> [Task item]
Only the lines from the one containing "The width and height of the screenshot is (1021, 706)." through the end of the listing below belong in your answer; retype them exactly.

> [The data]
════════════════

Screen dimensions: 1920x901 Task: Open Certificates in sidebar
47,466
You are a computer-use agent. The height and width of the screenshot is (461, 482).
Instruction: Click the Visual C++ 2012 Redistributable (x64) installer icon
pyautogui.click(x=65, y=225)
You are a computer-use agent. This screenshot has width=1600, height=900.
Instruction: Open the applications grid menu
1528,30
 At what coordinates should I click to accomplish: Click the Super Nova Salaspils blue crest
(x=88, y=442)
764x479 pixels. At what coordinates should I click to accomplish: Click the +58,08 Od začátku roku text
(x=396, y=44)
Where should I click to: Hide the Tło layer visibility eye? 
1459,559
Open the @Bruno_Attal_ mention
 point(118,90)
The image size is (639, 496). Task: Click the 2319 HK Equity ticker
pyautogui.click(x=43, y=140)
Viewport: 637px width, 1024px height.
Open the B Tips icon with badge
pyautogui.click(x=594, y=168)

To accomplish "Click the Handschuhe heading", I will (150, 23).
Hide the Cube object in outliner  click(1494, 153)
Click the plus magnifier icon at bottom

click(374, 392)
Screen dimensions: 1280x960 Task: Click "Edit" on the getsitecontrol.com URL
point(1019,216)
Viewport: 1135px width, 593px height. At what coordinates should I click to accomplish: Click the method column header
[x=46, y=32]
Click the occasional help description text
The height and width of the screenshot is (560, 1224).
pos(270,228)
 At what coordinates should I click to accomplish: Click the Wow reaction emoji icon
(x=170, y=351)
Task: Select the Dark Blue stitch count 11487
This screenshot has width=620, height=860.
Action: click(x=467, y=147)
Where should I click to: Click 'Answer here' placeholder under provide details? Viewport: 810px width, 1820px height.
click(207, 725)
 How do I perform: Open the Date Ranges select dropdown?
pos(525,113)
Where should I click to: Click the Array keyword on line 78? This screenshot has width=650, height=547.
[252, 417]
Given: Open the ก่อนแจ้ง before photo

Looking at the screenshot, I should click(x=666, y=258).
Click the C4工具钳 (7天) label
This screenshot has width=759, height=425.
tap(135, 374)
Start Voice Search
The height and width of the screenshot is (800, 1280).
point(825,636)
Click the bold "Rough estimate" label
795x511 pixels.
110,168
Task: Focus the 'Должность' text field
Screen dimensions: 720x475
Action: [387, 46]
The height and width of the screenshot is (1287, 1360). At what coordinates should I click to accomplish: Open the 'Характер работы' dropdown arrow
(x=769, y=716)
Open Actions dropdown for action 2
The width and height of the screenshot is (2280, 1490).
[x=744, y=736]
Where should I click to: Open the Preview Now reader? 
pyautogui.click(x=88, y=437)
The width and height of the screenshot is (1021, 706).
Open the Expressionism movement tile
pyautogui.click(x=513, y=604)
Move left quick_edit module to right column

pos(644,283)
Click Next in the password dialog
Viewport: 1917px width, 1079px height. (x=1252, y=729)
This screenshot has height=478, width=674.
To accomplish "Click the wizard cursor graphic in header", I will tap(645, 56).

════════════════

> [Written answer]
The width and height of the screenshot is (1021, 706).
Open the Expressionism movement tile
pyautogui.click(x=513, y=604)
Move left quick_edit module to right column

pos(644,283)
Click Next in the password dialog
Viewport: 1917px width, 1079px height. (x=1252, y=729)
This screenshot has height=478, width=674.
To accomplish "Click the wizard cursor graphic in header", I will tap(645, 56).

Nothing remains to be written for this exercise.